The basic concept of the pie has changed little from the conception despite the huge difference in cooking methods from ancient hearths to our modern ovens. The first pies were simple and savory – mainly meat and cheese and any sweet flaky pastry pies with fruit in were only made popular in the early 19th century.

Pies around the World

We know from food historians that ancient people had excellent taste and ate pie. The way they were eaten – their recipes and obviously cooking technique varied around the different cultures – with no Google recipes to search, each culture had their own method to cook a pie. In the Mediterranean areas which included Ancient Rome and Greece to Egypt and Arabia, olive oil was (and remains today to an extent in many Med areas) the primary fat. To create pastry with the olive oil, they ground grains and combined the two, resulting in a type of pastry. With many documents and texts from the time on all subjects are difficult to interpret because of their language so we rely on the scholars educated interpretation. It was from the Medieval Europeans that we got our modern way of making pies, using lard, suet or butter to create delicious pies – and the pie plates and shape of free standing pies we know today. It’s funny to think of so many centuries of people from all over the World enjoying a good old pork pie in whatever shape and form they experienced them in.

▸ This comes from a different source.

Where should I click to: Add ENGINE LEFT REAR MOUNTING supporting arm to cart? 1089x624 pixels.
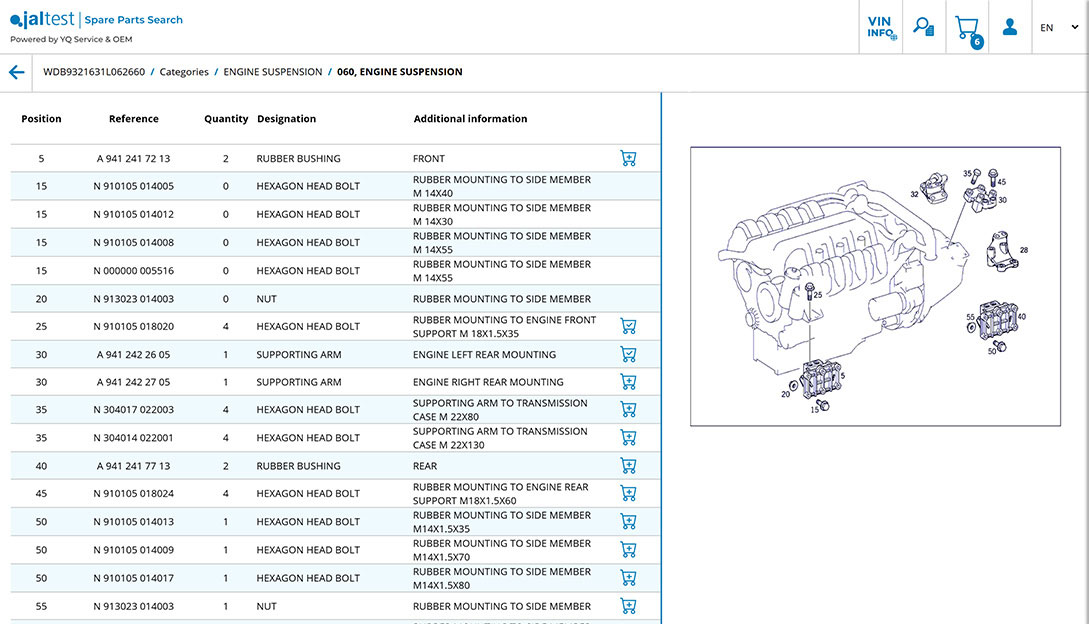628,354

Whilst many foods of today have tradition – fish ‘n’ chips for example, few have a history that spans so many centuries, so many cultures and has had so many alterations and tweaks to alter it to modernise and suit the time until we have what we have today!

Recipes of the pork pie throughout the ages

We find it incredibly fascinating as a pork pie brand and pork pie lovers to see recipes of how ancient civilizations created their pork pies. So when we came across this Latin text, we immediately wanted to share it with you! (Taken from: Around the Roman Table: Food and Feasting in Ancient Rome, Patrick Faas because translating Latin recipes isn’t our forte.)

“Pernam, ubi eam cum caricis plurimis elixa veris et tribus lauri foliis, detracta cute tessellatim indicis et melle complebis. Deinde farinam oleo subactam contexes et ei corium reddis et cum farina cocta fuerit, eximas furno ut est et inferes.” Translation: Boil the ham with a large number of dried figs and 3 bay leaves. Remove the skin and make diagonal incisions into the meat. Pour in honey. Then make a dough of oil and flour and wrap the ham in it. Take it out of the oven when the dough is cooked and serve.

For American settlers, pies were more of a necessity than a luxury. Settling on unfamiliar land and with no corner shop to pop to, they were surviving on hardly any provisions and setting everything up themselves, it was a hard time to survive. As soon as they were established on dry land they used the popular English dish of pie, the harsh conditions meant that despite these pies not being appetising with heavy crusts, they ate them to keep going whilst they built their communities. The pastry used less flour than bread would and didn’t require as complicated of a cooking process when resources were limited, it also meant that the food they did have could be stretched – pie is filling and would preserve meat for slightly longer.

It’s incredible how pork pies have been enjoyed for both pleasure and survival throughout history! Being huge fans of pork pies, we’re grateful they’ve been kept such a traditional British staple food from at least 1362!